During the first half of the 1990s, Kirwan worked as a freelance editor of magazines for a range of consumer publishers. He also worked as a writer of film scripts, a book editor, a sub-editor and as a contributor to publications including The Face. Prior to that, he spent two years attempting to complete a postgraduate degree at Indiana University’s School of Journalism, where he studied media law and wrote his thesis on US reporting of Reagan-era armed conflicts in Central America.
Kirwan graduated from Cambridge University in 1987 with a history degree. He lives in south London with his wife and three children
After six years of running Fullrun as a paid subscription site for tech marketers and PRs, it’s time for a change. The paywall is gone. Although Fullrun will continue to run consultancy engagements and training courses, it’s increasingly likely that you’ll see my copy elsewhere on the open web.
Why change? The biggest reason is entirely predictable. Writing and editing a paid subscription site started to feel like being locked inside a box, shouting my head off. Without linkage, life got dull. The craving for interaction became too much. It was time to tear down the paywall.
A second reason has much to do with the way in which tech marketing has evolved. Consolidation and slower growth rates have become the norm across much of the industry. As a result, marketing in the tech industry is becoming less unique, more like what happens elsewhere. There’s nothing wrong with this (maturity has its benefits). But it does suggest that there is less need for a niche source of information on what tech marketers are doing and how they are doing it.
In publishing terms, niches change: as new ones emerge, older ones merge with broader markets. On this basis, from the start, Fullrun’s paid subscription approach was always intended as an experiment. I launched the original site in 2003, at a time when the publishing industry had started to despair about the future of ad-supported sites.
Ironically, I find myself tearing down the paywall at a time when the same doubts are circulating again. Talk of paid content is everywhere. It seems inconceivable that subscription-based content won’t play a bigger role in publishing in the future.
For what it’s worth, my experiment worked. Fullrun’s potential audience of marketers and PRs in the tech industry numbered a few thousand. For six years, several hundred of those marketers and PRs subscribed to Fullrun.
They did so with incredible loyalty. Year after year, subscription renewal rates averaged 97%.
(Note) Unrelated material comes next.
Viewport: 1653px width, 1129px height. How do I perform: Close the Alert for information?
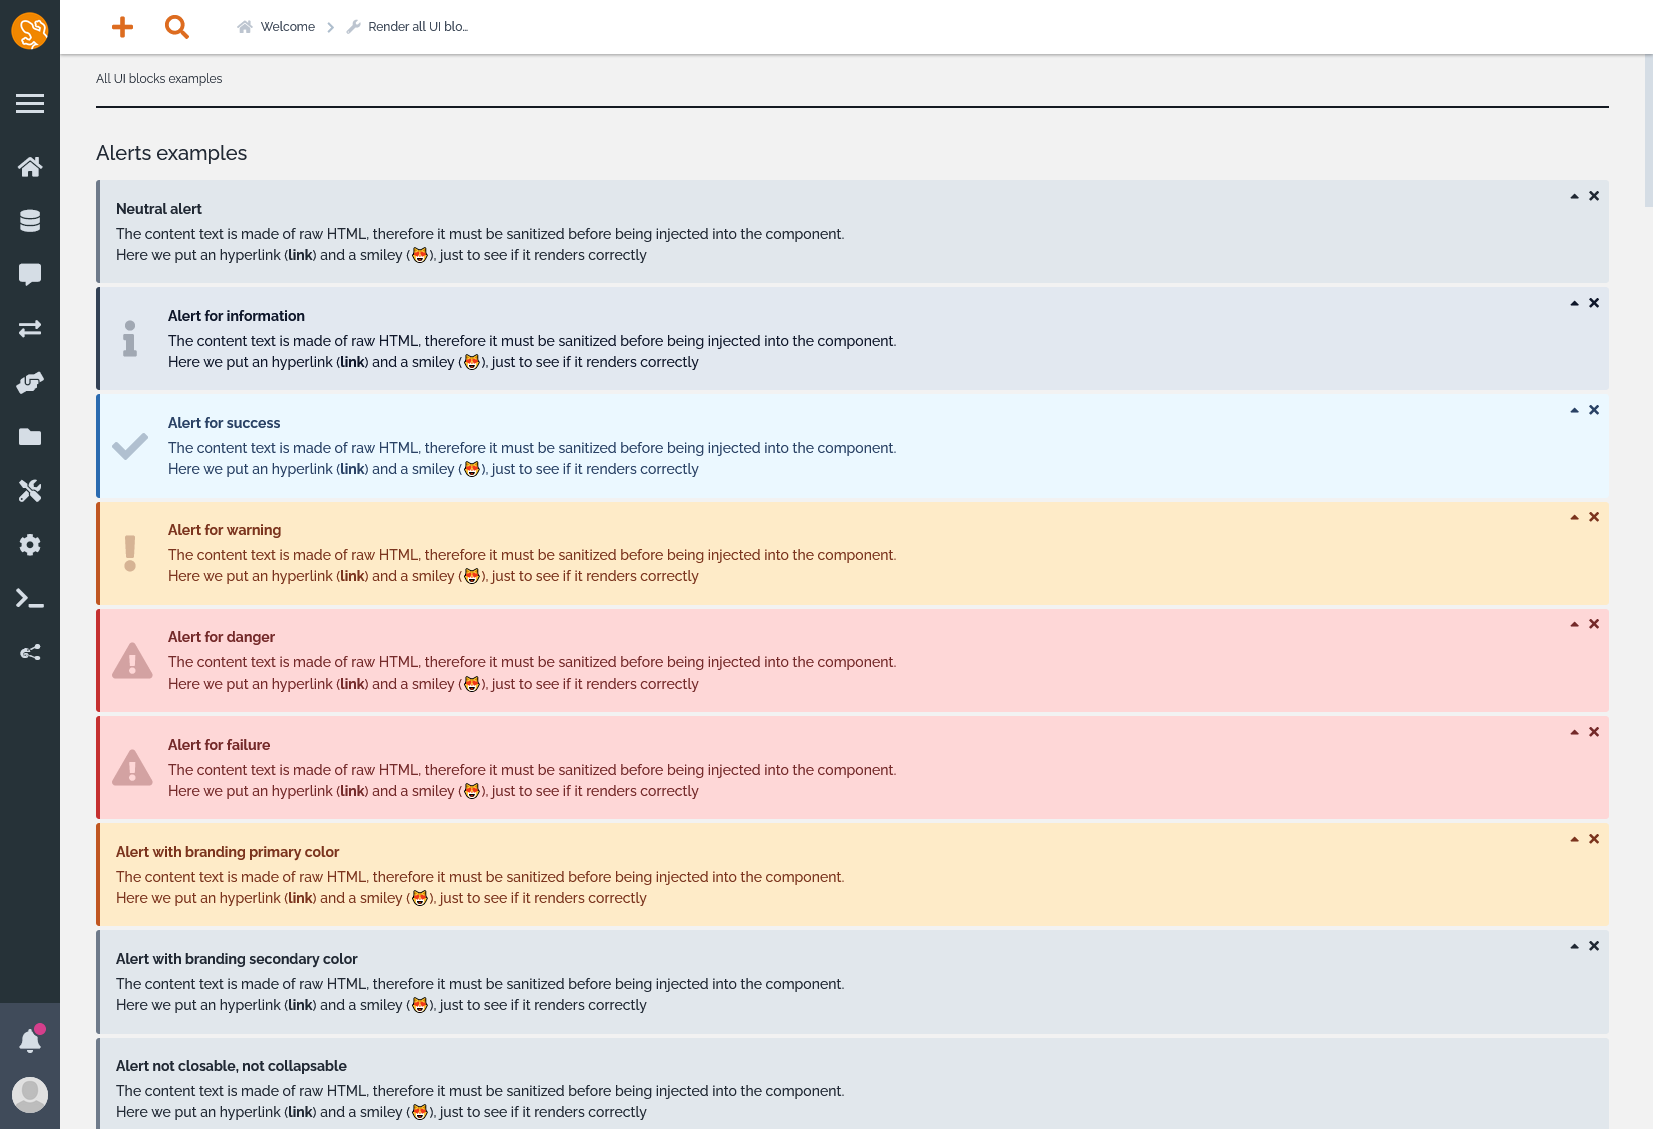point(1594,303)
Running Fullrun as a subscription-based site confirmed something that I long suspected when I worked inside B2B publishing. No matter how good your content, the popularity of compelling events will always just as great.
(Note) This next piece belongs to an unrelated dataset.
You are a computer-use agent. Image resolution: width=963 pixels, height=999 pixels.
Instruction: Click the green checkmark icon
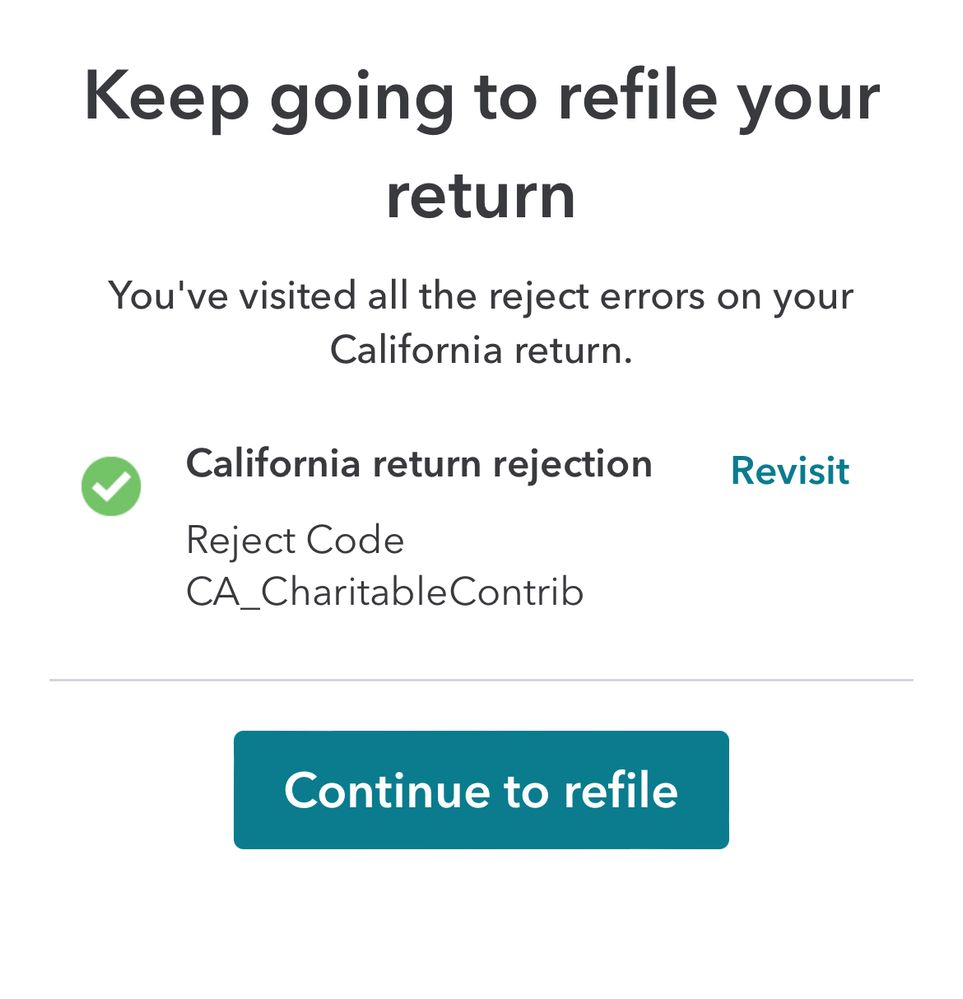111,486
I’ve been inviting leading tech journalists and bloggers to discuss their work in front of PRs at our Talking Shop events for the past six years. Potentially tetchy and perennially fascinating, these events were always extremely popular: but now that I’m stepping outside the paywall to resume my own journalistic career, it seems like the right time to bring down the curtain on them.
As you can probably tell from this web site, Fullrun will continue to offer consultancy and training courses. I’ll continue to be available for roundtables, panels and speaking engagements where the subject matter involves the continuing clash of civilizations between media, marketing and technology.
It remains for me to thank everyone who supported and encouraged Fullrun in its paid subscription incarnation. Onwards and upwards, eh?